What needs to be done: When you reach the line that holds "Task: Open the Help question mark icon", start copying exactly and keep going through the final line of the data, leaving out pictures.

Exercise inputs:
==========

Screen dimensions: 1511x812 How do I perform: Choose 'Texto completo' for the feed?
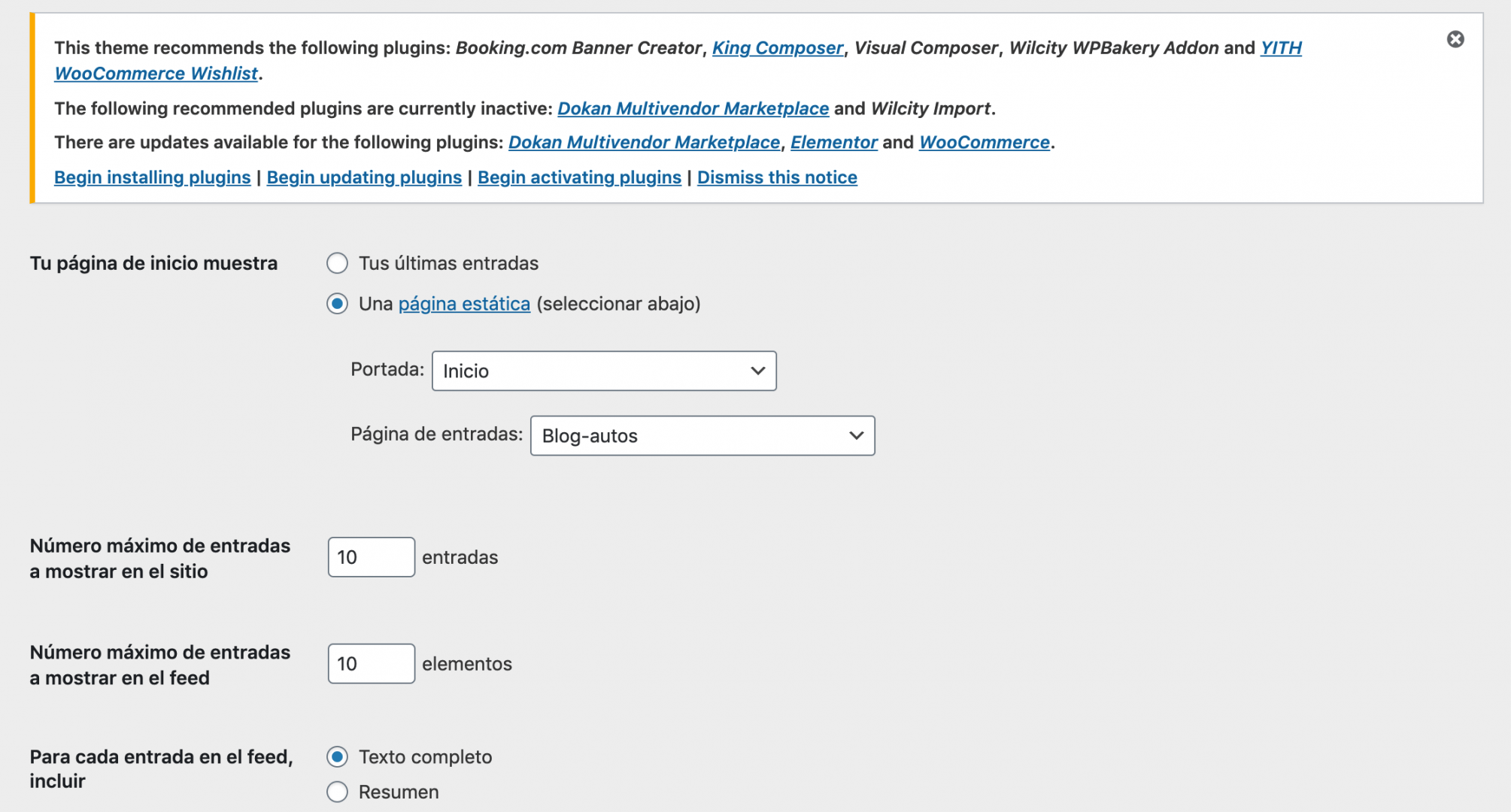coord(337,756)

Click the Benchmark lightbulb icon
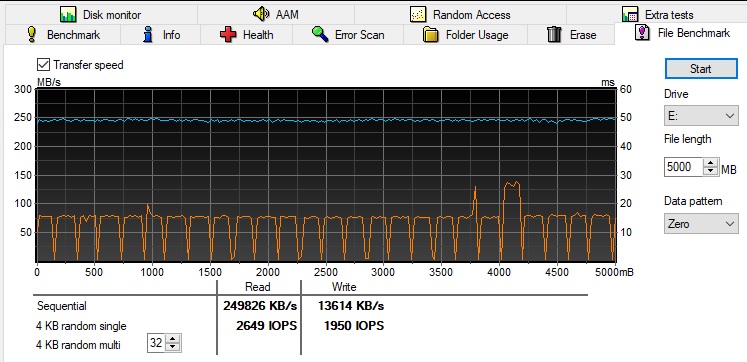point(32,35)
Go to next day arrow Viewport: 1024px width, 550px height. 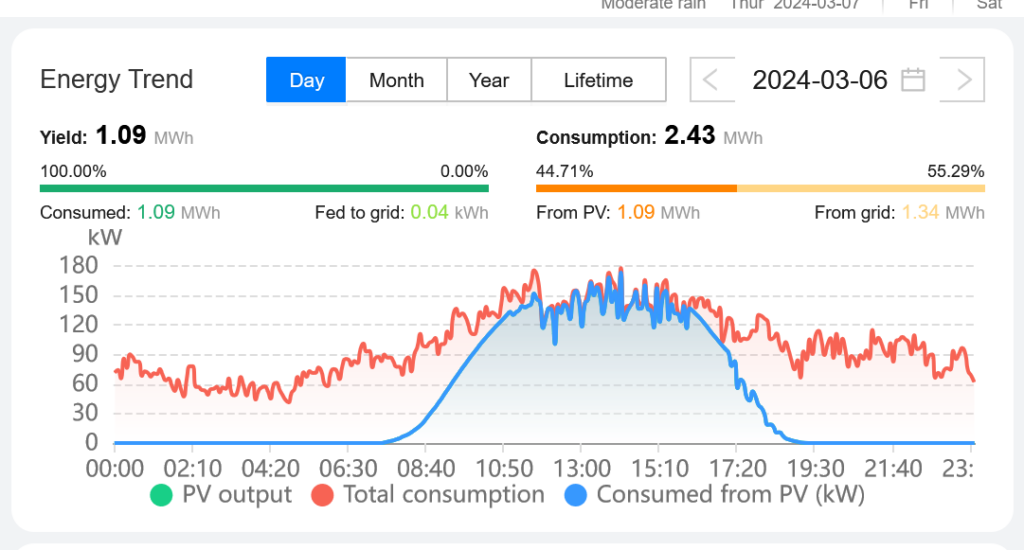click(x=964, y=80)
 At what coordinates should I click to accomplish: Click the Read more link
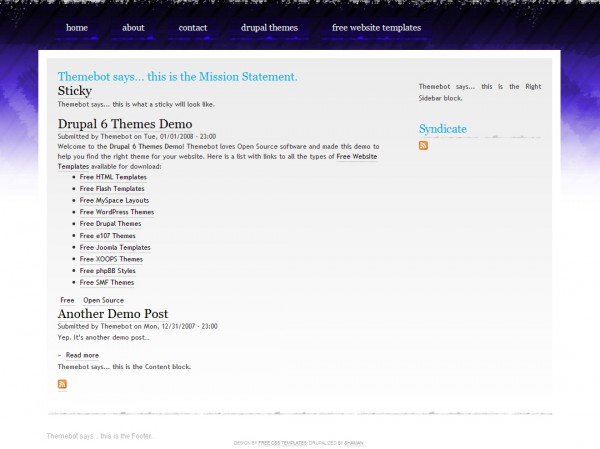(x=82, y=355)
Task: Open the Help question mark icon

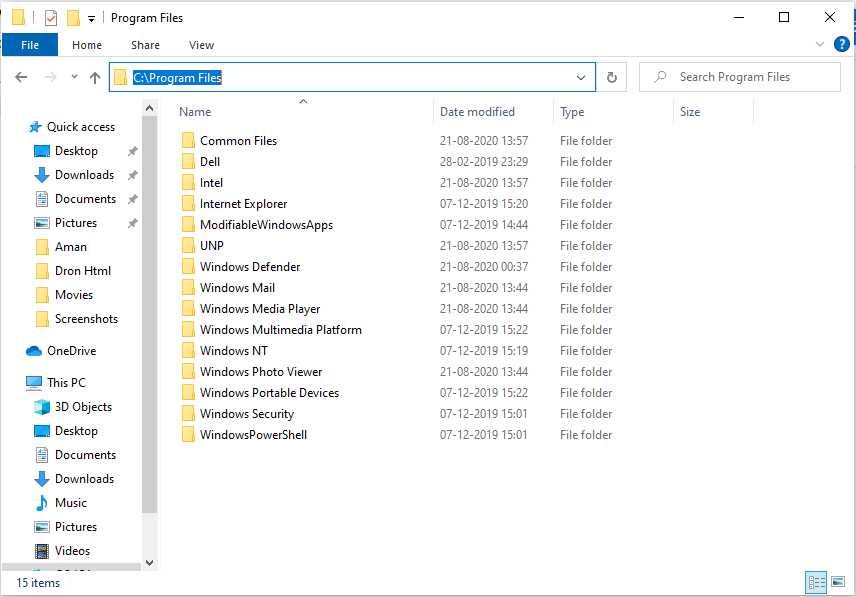Action: (x=842, y=44)
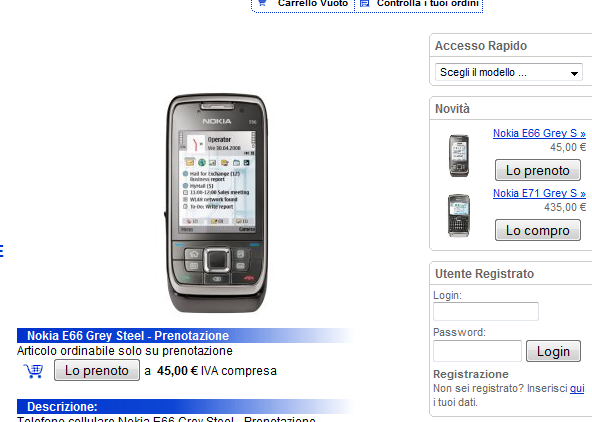
Task: Focus the Password input field
Action: coord(477,351)
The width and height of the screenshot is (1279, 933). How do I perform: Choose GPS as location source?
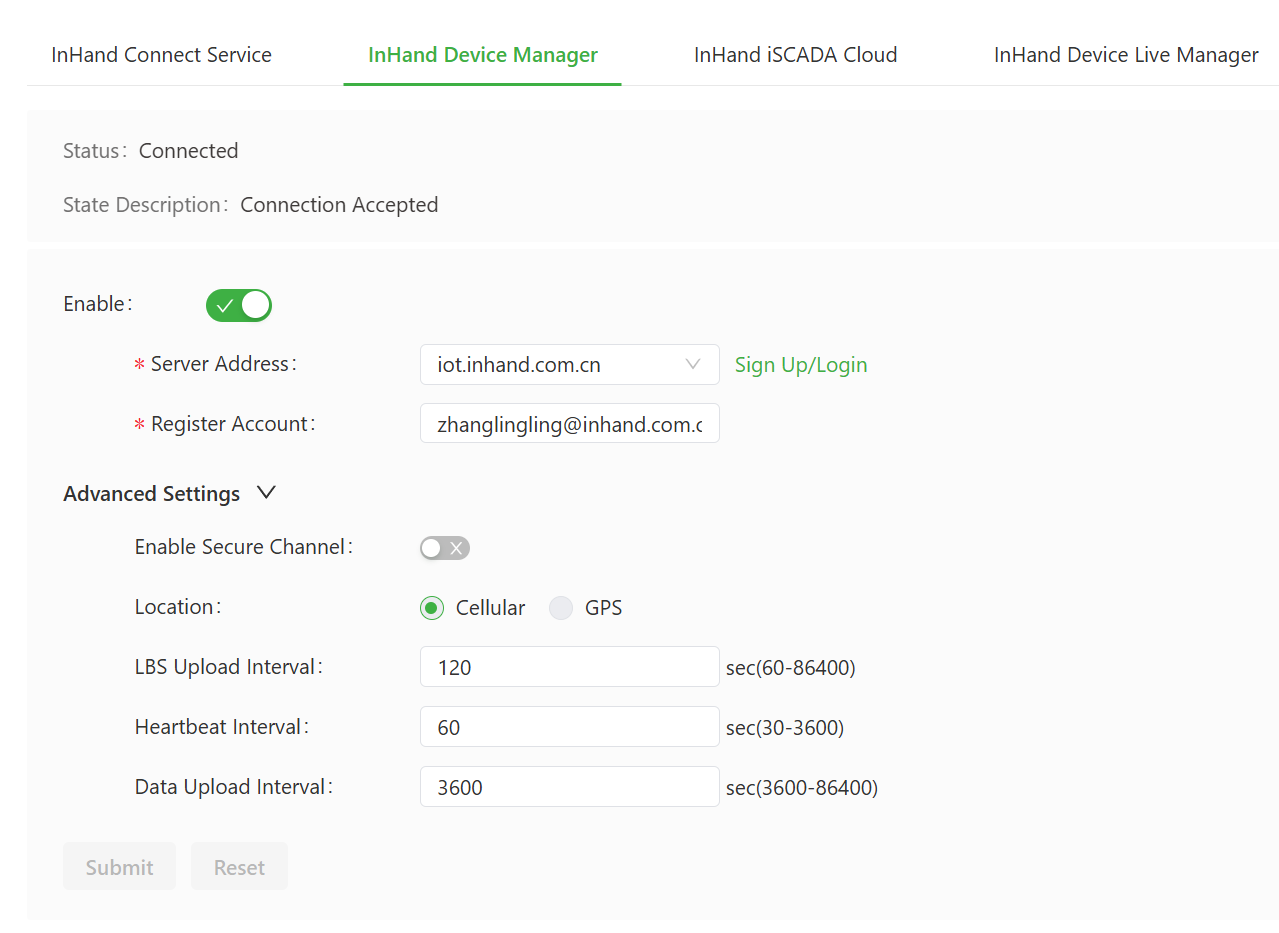click(x=561, y=608)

==========

Solution:
Task: Open the Help question mark icon

Action: (x=842, y=44)
Task: Focus the Password input field
Action: coord(477,351)
The width and height of the screenshot is (1279, 933). How do I perform: Choose GPS as location source?
click(x=561, y=608)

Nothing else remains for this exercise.